Task brief: Repeat, exactly as written, the line containing "Image resolution: width=2576 pixels, height=985" and each line after it through the end of the data.

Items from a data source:

========

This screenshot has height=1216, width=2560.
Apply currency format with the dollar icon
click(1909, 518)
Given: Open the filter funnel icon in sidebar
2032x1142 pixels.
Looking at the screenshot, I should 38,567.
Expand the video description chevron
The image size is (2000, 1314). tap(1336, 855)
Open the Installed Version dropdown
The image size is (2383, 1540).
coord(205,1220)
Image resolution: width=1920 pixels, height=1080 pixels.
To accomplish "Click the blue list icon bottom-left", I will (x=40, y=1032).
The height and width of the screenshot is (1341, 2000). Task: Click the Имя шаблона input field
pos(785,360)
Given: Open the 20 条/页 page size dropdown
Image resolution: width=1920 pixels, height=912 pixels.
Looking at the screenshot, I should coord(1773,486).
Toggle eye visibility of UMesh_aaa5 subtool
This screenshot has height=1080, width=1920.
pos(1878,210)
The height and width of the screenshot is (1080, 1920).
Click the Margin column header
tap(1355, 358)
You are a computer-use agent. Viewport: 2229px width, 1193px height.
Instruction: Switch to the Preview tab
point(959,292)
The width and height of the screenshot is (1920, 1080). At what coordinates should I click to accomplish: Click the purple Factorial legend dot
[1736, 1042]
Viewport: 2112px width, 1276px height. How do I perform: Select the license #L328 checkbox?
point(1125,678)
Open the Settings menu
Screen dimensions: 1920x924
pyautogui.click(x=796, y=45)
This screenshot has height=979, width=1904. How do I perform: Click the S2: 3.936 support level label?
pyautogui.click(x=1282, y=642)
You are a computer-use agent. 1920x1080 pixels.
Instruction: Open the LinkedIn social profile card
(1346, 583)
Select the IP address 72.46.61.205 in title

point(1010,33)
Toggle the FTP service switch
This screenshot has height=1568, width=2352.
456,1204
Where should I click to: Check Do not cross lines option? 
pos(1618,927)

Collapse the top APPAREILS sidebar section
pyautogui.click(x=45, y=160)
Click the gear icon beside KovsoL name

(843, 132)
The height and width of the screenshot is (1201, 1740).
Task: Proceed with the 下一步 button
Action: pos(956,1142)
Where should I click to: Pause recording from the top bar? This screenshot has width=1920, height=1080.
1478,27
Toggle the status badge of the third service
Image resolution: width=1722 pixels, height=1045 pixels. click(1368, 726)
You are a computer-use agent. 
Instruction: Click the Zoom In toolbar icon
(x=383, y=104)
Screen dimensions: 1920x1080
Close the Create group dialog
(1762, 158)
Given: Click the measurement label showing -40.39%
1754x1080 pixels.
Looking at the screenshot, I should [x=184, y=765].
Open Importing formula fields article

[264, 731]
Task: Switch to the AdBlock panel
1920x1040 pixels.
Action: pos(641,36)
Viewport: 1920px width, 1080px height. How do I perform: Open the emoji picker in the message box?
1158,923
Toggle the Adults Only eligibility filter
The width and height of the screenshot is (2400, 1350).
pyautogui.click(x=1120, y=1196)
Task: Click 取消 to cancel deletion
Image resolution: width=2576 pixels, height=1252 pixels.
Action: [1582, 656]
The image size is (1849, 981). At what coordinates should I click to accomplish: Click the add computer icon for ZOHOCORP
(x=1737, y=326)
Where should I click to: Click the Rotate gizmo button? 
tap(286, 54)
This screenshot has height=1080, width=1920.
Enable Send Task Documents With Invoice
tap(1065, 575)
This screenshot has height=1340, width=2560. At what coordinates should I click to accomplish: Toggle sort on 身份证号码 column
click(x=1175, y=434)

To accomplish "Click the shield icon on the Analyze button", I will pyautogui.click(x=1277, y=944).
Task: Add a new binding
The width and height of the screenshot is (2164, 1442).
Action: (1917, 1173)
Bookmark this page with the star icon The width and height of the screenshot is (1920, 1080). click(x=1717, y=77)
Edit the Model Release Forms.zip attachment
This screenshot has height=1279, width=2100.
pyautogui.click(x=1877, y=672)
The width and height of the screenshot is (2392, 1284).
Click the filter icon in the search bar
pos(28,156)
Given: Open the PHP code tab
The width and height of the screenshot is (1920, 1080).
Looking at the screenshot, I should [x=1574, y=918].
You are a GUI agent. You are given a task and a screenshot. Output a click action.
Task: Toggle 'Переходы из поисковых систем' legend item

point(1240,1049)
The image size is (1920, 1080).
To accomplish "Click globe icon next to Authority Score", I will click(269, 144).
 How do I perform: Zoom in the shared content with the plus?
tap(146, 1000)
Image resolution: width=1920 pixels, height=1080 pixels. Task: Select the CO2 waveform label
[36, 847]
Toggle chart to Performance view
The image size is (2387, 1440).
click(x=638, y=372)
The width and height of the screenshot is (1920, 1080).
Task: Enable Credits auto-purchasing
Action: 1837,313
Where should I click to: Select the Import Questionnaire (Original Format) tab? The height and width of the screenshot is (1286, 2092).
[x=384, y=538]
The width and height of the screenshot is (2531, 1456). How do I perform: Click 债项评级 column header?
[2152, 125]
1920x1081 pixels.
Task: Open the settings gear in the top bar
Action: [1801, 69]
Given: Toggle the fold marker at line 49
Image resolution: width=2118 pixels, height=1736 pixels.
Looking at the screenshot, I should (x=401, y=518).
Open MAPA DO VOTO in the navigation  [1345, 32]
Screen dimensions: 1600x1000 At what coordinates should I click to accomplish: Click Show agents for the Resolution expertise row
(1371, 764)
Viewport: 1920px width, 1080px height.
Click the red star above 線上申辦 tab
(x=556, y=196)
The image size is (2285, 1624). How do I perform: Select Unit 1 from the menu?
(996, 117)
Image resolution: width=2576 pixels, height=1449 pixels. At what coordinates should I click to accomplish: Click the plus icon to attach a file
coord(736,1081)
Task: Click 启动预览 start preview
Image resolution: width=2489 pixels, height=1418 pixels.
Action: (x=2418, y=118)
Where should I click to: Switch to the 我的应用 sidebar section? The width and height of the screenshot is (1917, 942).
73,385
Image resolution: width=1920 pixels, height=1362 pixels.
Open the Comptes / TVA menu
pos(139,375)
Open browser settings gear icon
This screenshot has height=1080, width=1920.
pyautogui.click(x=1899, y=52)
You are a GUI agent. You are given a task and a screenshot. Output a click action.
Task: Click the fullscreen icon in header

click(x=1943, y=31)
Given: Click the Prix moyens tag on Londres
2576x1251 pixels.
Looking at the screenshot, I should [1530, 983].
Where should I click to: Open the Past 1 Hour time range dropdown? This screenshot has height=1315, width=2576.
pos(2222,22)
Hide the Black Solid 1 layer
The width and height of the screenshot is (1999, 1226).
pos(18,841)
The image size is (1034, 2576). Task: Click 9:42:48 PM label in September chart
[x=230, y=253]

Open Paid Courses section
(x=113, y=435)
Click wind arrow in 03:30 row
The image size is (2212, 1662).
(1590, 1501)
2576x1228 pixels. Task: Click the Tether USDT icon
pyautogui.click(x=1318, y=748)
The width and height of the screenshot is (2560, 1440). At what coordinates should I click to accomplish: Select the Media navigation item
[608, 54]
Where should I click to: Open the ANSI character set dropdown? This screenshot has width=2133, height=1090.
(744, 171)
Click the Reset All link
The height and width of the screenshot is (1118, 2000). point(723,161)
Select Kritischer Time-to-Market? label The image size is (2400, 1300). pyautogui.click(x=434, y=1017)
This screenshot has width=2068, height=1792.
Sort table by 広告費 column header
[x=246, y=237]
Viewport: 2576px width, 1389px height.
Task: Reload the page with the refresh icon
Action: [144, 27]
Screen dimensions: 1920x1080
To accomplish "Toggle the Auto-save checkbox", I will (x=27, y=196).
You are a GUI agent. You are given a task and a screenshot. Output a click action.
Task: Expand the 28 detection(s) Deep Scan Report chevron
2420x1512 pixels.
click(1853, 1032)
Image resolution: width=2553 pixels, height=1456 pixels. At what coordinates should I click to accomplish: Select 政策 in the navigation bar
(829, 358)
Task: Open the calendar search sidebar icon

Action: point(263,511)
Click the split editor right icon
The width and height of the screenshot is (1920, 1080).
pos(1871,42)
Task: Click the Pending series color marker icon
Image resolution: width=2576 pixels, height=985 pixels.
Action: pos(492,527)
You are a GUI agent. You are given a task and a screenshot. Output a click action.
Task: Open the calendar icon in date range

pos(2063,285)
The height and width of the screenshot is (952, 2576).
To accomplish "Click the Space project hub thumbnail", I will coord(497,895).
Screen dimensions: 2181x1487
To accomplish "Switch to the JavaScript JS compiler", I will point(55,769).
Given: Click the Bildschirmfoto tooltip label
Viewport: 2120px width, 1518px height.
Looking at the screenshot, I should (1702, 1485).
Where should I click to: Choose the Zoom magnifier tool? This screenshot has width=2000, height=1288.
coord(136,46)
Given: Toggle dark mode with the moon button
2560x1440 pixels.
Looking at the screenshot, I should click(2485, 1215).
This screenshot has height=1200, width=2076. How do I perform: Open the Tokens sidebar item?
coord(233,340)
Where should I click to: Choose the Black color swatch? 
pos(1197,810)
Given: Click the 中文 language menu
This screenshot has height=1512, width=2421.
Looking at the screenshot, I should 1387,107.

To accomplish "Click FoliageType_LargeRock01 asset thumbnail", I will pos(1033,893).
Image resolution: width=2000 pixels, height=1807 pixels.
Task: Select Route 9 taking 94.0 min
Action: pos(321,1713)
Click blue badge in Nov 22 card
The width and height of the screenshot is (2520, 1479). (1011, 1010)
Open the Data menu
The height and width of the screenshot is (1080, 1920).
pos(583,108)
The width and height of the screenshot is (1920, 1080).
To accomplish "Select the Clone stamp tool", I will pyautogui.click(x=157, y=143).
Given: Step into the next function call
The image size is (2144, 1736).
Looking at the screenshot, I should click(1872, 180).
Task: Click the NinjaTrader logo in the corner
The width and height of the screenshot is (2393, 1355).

========

Solution to the exercise:
Image resolution: width=2576 pixels, height=985 pixels.
Action: pos(492,527)
You are a GUI agent. You are given a task and a screenshot. Output a click action.
Task: Open the calendar icon in date range

pos(2063,285)
The height and width of the screenshot is (952, 2576).
To accomplish "Click the Space project hub thumbnail", I will coord(497,895).
Screen dimensions: 2181x1487
To accomplish "Switch to the JavaScript JS compiler", I will point(55,769).
Given: Click the Bildschirmfoto tooltip label
Viewport: 2120px width, 1518px height.
Looking at the screenshot, I should (1702, 1485).
Where should I click to: Choose the Zoom magnifier tool? This screenshot has width=2000, height=1288.
coord(136,46)
Given: Toggle dark mode with the moon button
2560x1440 pixels.
Looking at the screenshot, I should click(2485, 1215).
This screenshot has height=1200, width=2076. How do I perform: Open the Tokens sidebar item?
coord(233,340)
Where should I click to: Choose the Black color swatch? 
pos(1197,810)
Given: Click the 中文 language menu
This screenshot has height=1512, width=2421.
Looking at the screenshot, I should 1387,107.

To accomplish "Click FoliageType_LargeRock01 asset thumbnail", I will pos(1033,893).
Image resolution: width=2000 pixels, height=1807 pixels.
Task: Select Route 9 taking 94.0 min
Action: pos(321,1713)
Click blue badge in Nov 22 card
The width and height of the screenshot is (2520, 1479). (1011, 1010)
Open the Data menu
The height and width of the screenshot is (1080, 1920).
pos(583,108)
The width and height of the screenshot is (1920, 1080).
To accomplish "Select the Clone stamp tool", I will pyautogui.click(x=157, y=143).
Given: Step into the next function call
The image size is (2144, 1736).
Looking at the screenshot, I should click(1872, 180).
Task: Click the NinjaTrader logo in the corner
The width and height of the screenshot is (2393, 1355).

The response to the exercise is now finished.